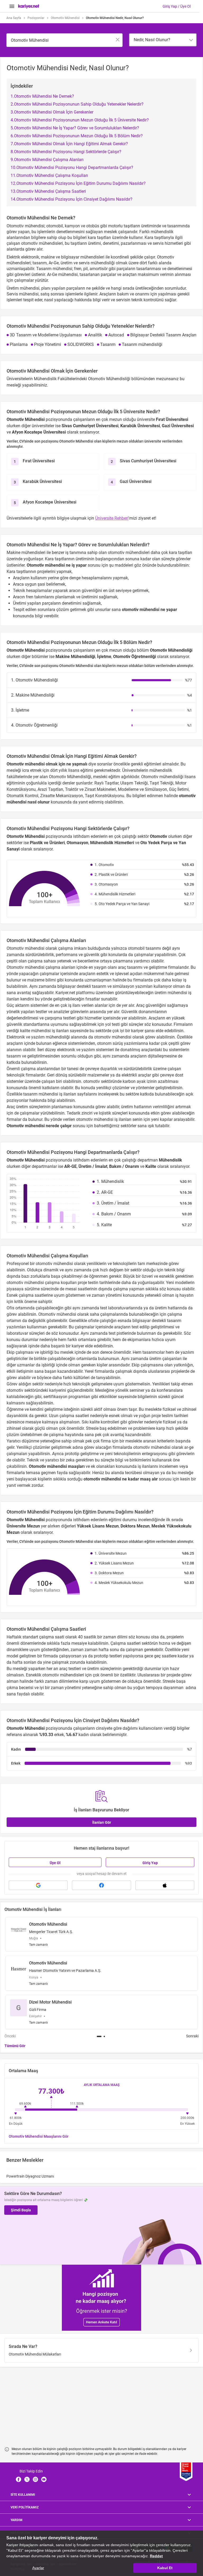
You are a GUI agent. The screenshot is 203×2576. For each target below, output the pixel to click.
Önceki (10, 2036)
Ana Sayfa (13, 18)
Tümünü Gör (14, 2046)
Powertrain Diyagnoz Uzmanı (30, 2176)
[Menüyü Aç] (12, 6)
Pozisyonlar (35, 18)
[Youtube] (44, 2479)
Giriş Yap (150, 1863)
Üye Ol (55, 1863)
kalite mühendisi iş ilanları (44, 1030)
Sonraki (192, 2036)
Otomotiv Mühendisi (65, 18)
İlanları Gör (101, 1822)
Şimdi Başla (21, 2210)
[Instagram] (35, 2479)
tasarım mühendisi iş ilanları (49, 1094)
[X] (27, 2479)
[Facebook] (18, 2479)
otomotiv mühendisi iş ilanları (103, 1119)
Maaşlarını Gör (38, 2136)
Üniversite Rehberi (111, 518)
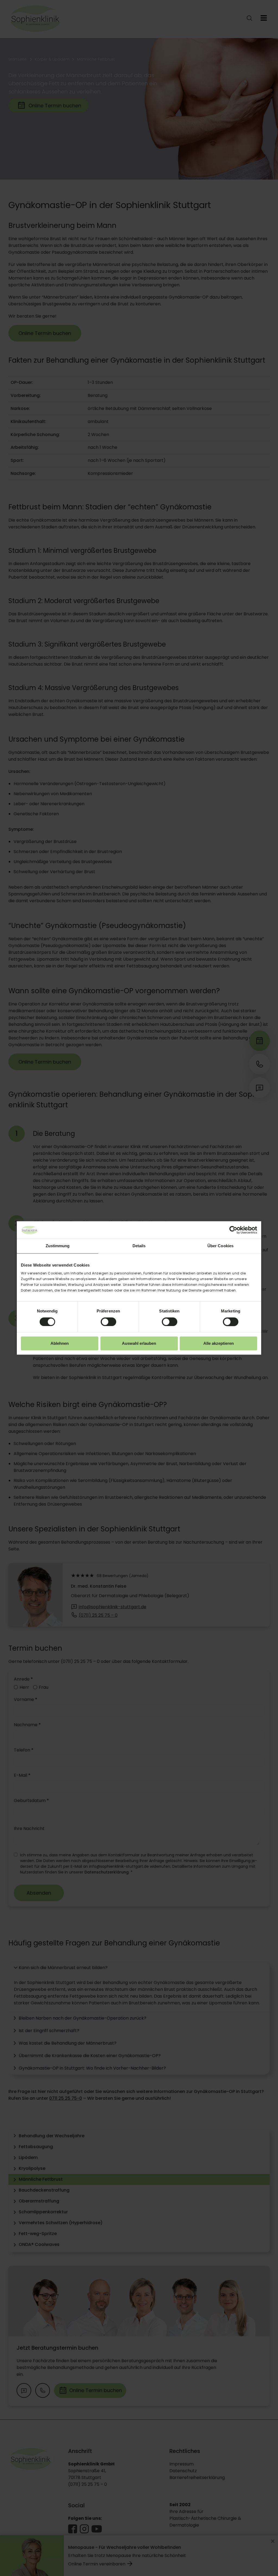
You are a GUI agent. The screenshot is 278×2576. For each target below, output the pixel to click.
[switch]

· · · · · · ·

▶ _Task_: Nothing but the lines from the line holding "[Facebook] (18, 2479)" through the last line of the entries above is to be reproduced, exactly and without pictures.

▶ _Response box_:
[Facebook] (18, 2479)
otomotiv mühendisi iş ilanları (103, 1119)
Maaşlarını Gör (38, 2136)
Üniversite Rehberi (111, 518)
You are a GUI agent. The screenshot is 278×2576. For each target below, output the pixel to click.
[switch]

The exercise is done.